The records below must be copied in full; omit the images.

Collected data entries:
Start of Block
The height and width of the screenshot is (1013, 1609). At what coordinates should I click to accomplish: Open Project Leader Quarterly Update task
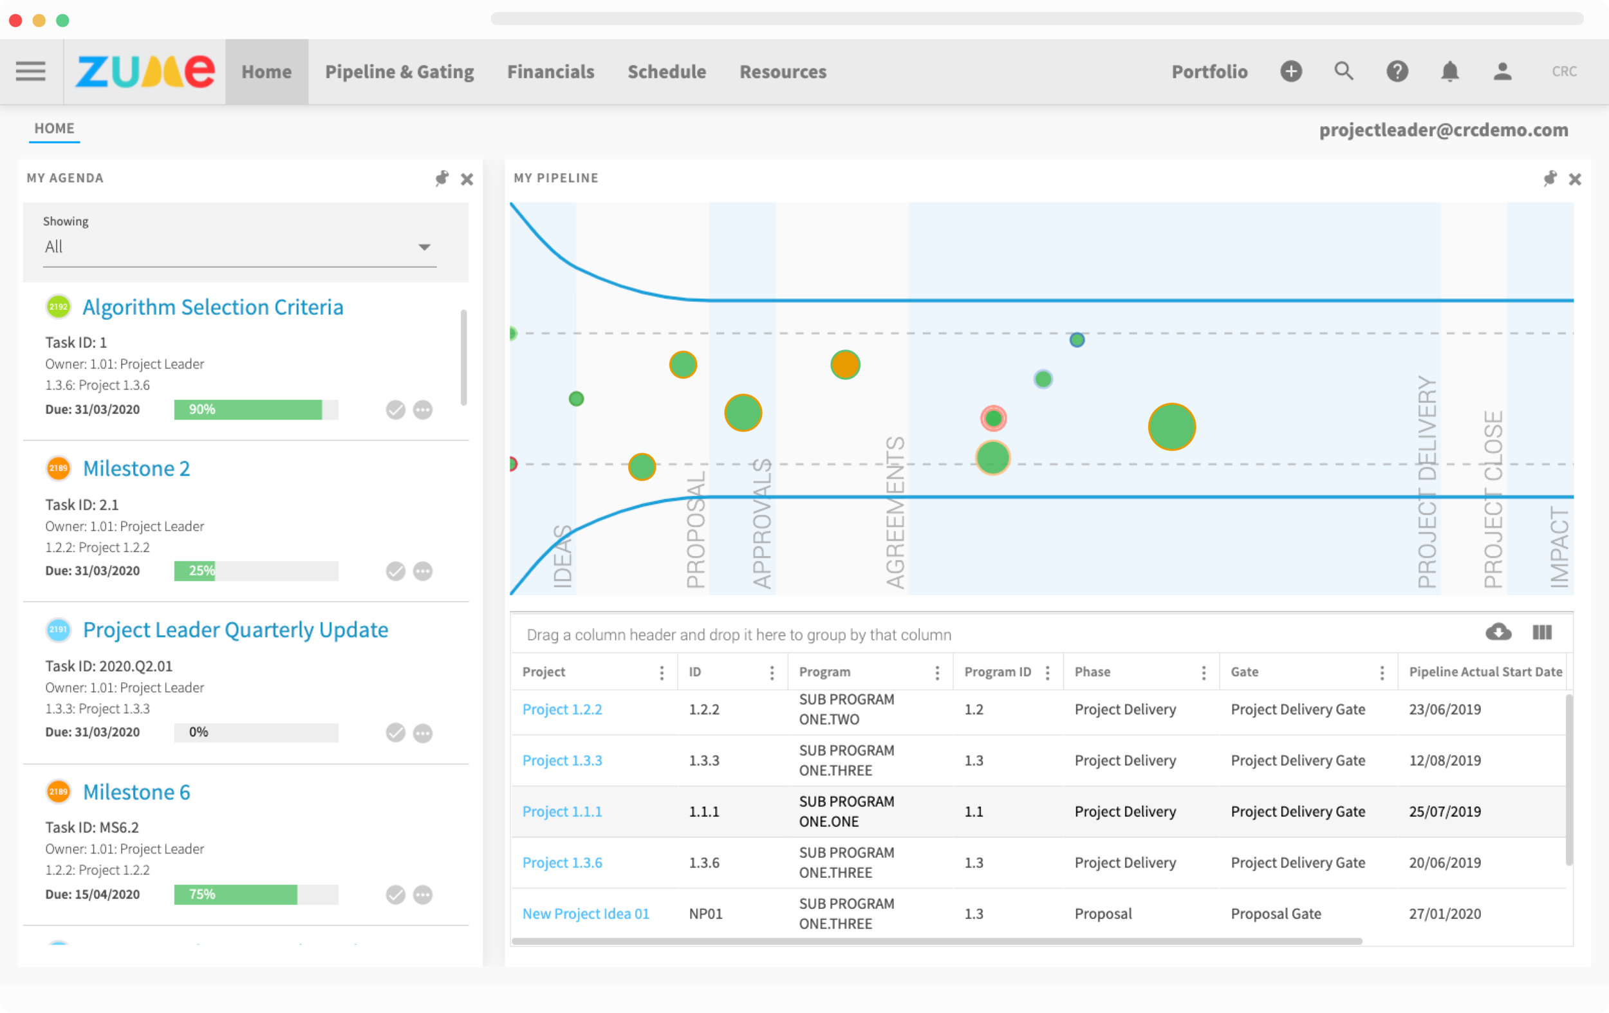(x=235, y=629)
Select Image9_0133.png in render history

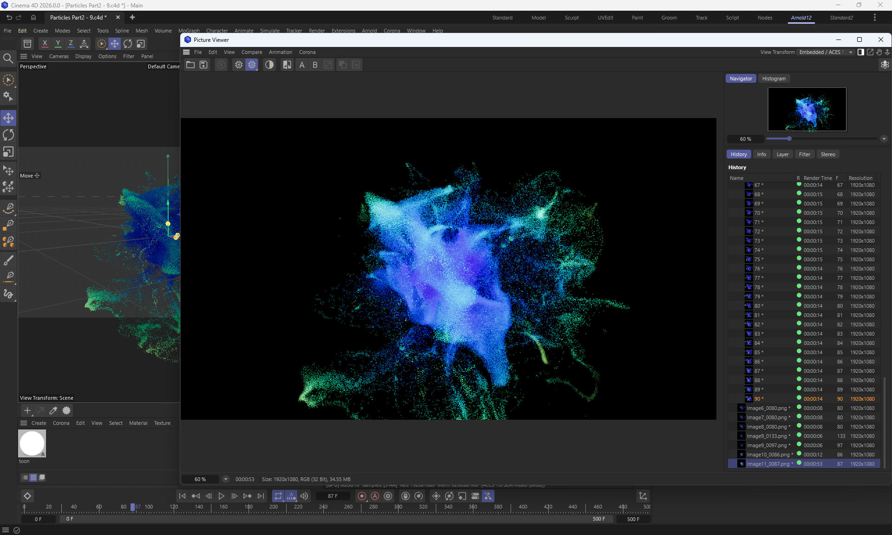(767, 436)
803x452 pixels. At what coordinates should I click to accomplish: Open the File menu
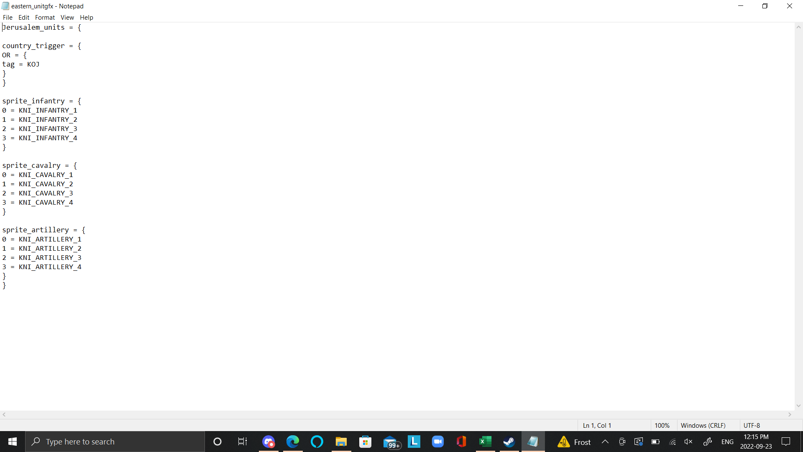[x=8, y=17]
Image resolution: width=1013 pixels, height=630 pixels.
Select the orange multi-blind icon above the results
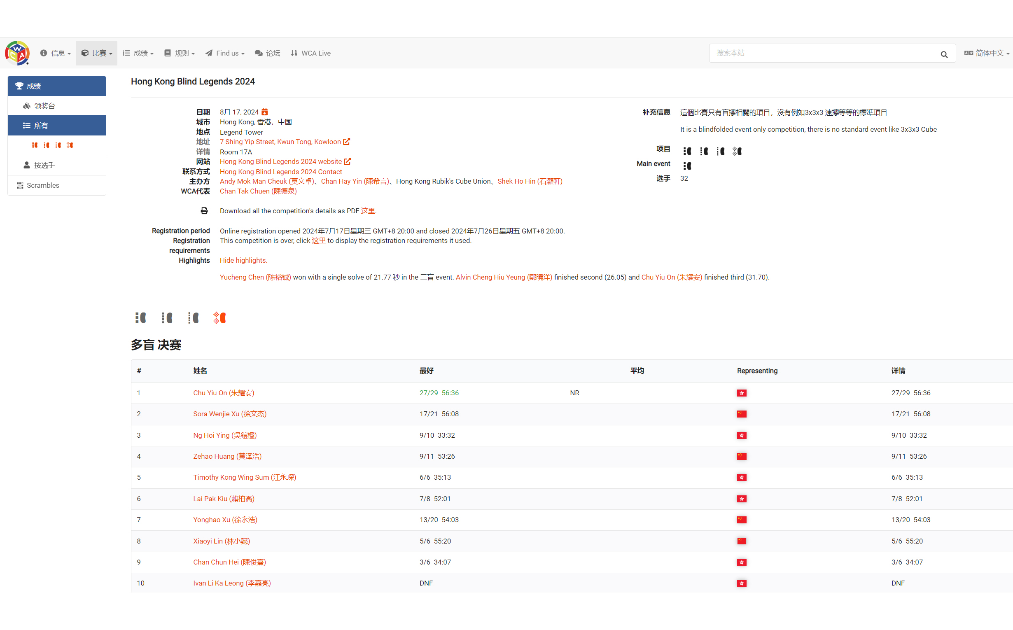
End of Block
▶ [Answer box]:
The height and width of the screenshot is (1013, 1609). At what coordinates should I click to accomplish: Open Project Leader Quarterly Update task
(x=235, y=629)
Select Image9_0133.png in render history

(767, 436)
803x452 pixels. At what coordinates should I click to accomplish: Open the File menu
[x=8, y=17]
Image resolution: width=1013 pixels, height=630 pixels.
Select the orange multi-blind icon above the results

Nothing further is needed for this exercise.